*** Opening of Extracted material ***

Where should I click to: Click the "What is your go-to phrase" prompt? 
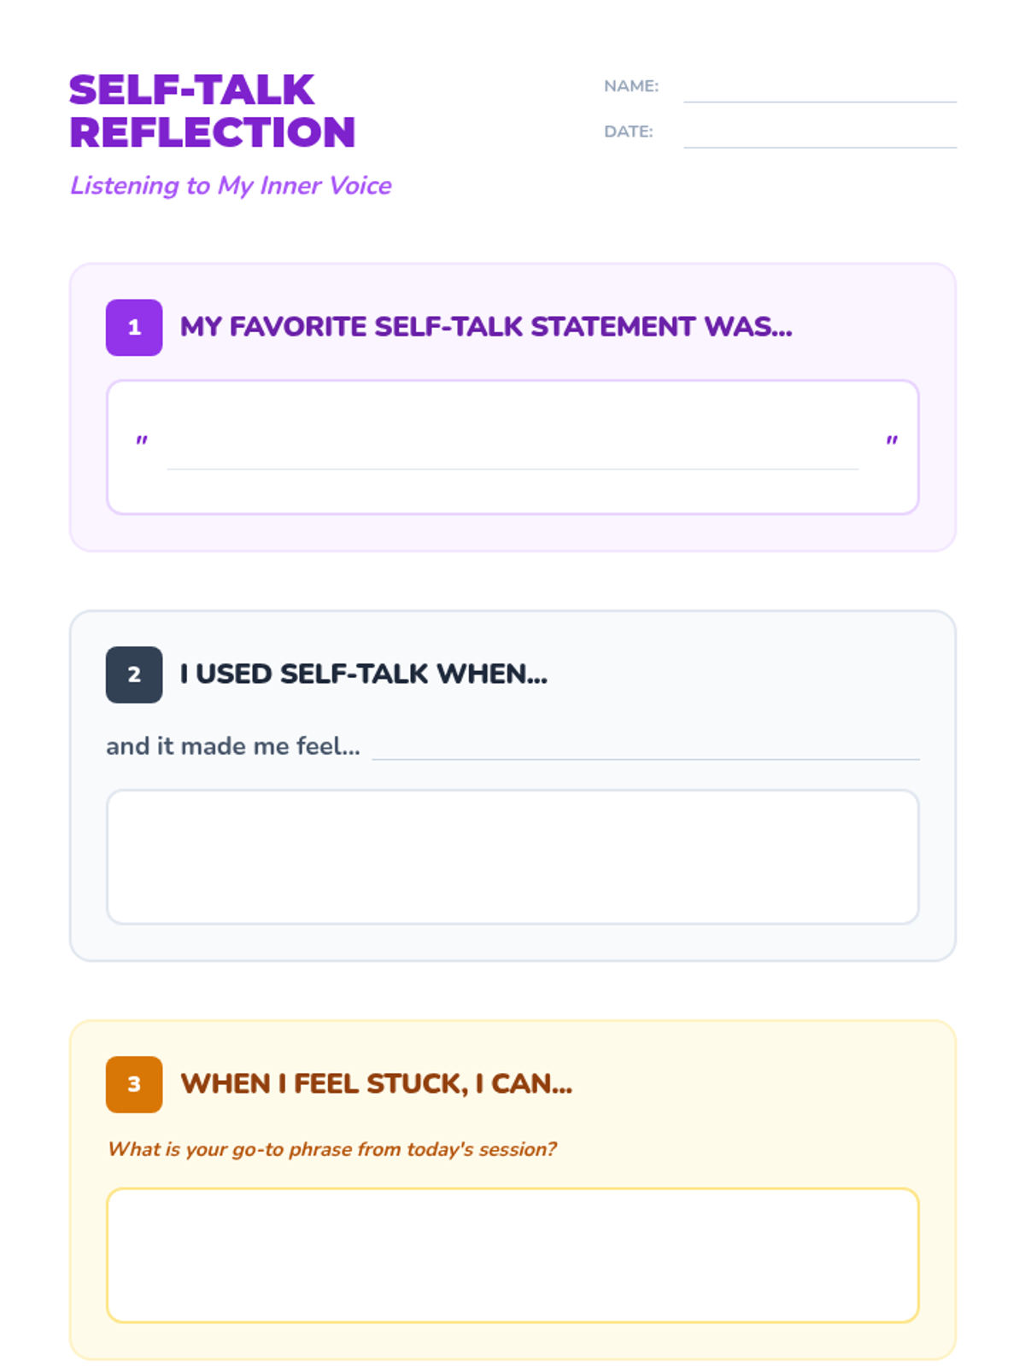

*** Close of Extracted material ***
*** Opening of Extracted material ***

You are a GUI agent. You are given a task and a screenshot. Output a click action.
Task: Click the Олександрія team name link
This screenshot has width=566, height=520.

*** Close of Extracted material ***
*** Opening of Extracted material ***

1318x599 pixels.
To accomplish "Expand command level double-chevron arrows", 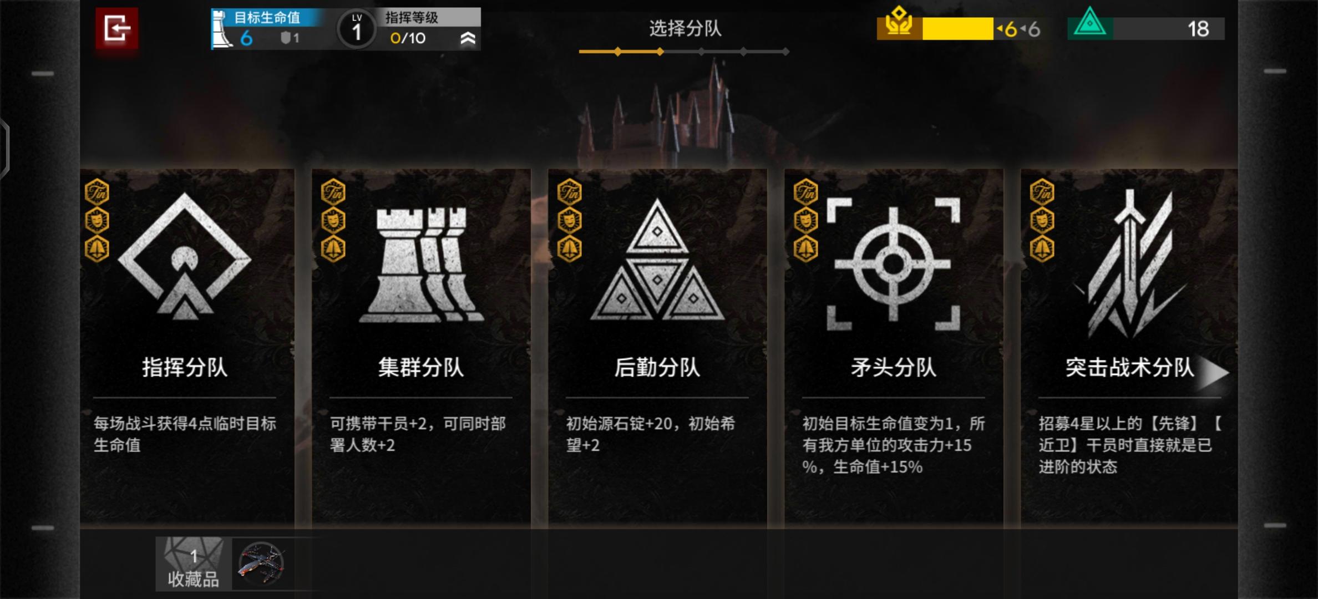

*** Close of Extracted material ***

▶ [To do]: Wherever "screenshot" occurs in the entries above, copy the line it sits on.

▶ [Task response]:
You are a GUI agent. You are given a task and a screenshot. Output a click action.
This screenshot has width=566, height=520.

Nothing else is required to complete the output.